Module 5: Combining SAS Data Sets Flashcards
What are the two phases of data step processing?
1) Compilation phase
2) Execution phase
What happens during the compilaion phase?
1)Each statements within the data step are scanned for syntax errors
2)SAS identifies the type and length of each variable and creates a descriptor portion
3)Sets up Program Data Vector (PDV) with one row for 1 observation
What does the Program Data Vector (PDV) contain?
- all variables in the source data
- all variables created in the data step statements
- automatic variables (helps count when sas moves on to next variable)
What happends during the execution phase?
1) creates variables and sets all values to missing
2) Fills with source varaible from the 1st observation
3) Continues until all variables are filled
4) After its executed, moves on to the next observation
What happens when you stack two(+) data sets?
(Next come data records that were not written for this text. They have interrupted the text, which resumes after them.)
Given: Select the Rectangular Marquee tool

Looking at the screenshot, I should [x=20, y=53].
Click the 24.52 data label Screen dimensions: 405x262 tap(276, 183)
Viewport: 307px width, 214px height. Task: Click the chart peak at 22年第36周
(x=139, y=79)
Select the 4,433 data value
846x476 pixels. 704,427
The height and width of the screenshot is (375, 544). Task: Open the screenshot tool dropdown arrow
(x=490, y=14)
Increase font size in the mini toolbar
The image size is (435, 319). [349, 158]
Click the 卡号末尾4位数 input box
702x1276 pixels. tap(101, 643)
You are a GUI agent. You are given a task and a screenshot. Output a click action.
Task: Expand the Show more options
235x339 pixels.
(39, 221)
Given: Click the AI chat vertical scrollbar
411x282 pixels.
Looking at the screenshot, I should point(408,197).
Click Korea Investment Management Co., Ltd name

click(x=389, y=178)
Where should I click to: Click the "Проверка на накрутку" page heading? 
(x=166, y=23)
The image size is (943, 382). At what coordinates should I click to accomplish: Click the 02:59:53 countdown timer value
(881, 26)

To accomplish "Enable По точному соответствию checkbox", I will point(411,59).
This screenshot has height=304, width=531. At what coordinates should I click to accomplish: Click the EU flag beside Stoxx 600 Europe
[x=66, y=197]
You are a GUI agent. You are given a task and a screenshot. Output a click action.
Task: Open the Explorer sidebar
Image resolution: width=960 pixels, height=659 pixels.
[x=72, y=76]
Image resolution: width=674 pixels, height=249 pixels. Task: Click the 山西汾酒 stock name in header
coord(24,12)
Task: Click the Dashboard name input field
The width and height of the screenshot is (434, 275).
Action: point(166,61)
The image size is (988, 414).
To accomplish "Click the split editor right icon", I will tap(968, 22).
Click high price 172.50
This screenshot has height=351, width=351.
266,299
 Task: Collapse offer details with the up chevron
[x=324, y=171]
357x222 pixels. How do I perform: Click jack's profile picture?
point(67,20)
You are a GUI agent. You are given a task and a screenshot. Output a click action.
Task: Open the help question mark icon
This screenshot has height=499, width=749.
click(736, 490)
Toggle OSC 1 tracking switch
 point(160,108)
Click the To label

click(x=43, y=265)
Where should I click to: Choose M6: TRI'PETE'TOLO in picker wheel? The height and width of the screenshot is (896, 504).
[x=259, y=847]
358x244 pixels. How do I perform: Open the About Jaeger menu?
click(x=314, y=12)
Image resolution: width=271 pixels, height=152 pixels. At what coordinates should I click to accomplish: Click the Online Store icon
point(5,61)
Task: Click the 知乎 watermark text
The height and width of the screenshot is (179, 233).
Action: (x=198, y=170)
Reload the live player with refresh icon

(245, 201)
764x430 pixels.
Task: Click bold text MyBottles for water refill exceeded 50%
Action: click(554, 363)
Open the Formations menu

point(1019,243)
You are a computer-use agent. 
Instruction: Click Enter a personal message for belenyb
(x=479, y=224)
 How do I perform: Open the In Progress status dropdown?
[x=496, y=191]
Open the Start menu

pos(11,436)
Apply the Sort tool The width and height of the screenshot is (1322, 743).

Stacks data on top of one another. For same variables, but different observations
Write the syntax to create permanent variables after merging or stacking data.
data name;
set data1 (in=a) data2 (in=b);
indataa = a;
indatab=b;
run;
T/F: An error message appears when trying to merge/stack variables with different lengths.
True: It warns you of possible truncation in the log
When merging or stacking variables, what properties of variables do you have to keep in mind?
1) length of variables
2) variable type
What step do you have to do before a merge?
Sort your data by a key (variable they both have in common)
T/F: Sort is automatically set to descending.
False: Set to ascending, need to specify descending for variables
What happens when you merge data sets that have more than one variables in common other than the BY variables?
SAS keeps the variable form the LAST input datafile
Given the following code, order which code gets executed first.
data check2;
set one;
keep x z;
rename x =firstname;
run;
1) runs keep statement first
2) renames x variable
T/F: The rename statement is always “executed” after the drop/keep statement.
True
T/F: Given the following code, x and y are outputs for three1 and…
data three1(keep=x y);
set one;
run;
no other variables are stored in the PDV memory
False: Other variables from data one are stored in PDV memory for this data step
T/F: Given the following code, the renamed variables are stored in…
data five3;
set two (rename=(a=group1 b=group2));
run;
the PDV.
True: It is renamed as it is read into the PDV.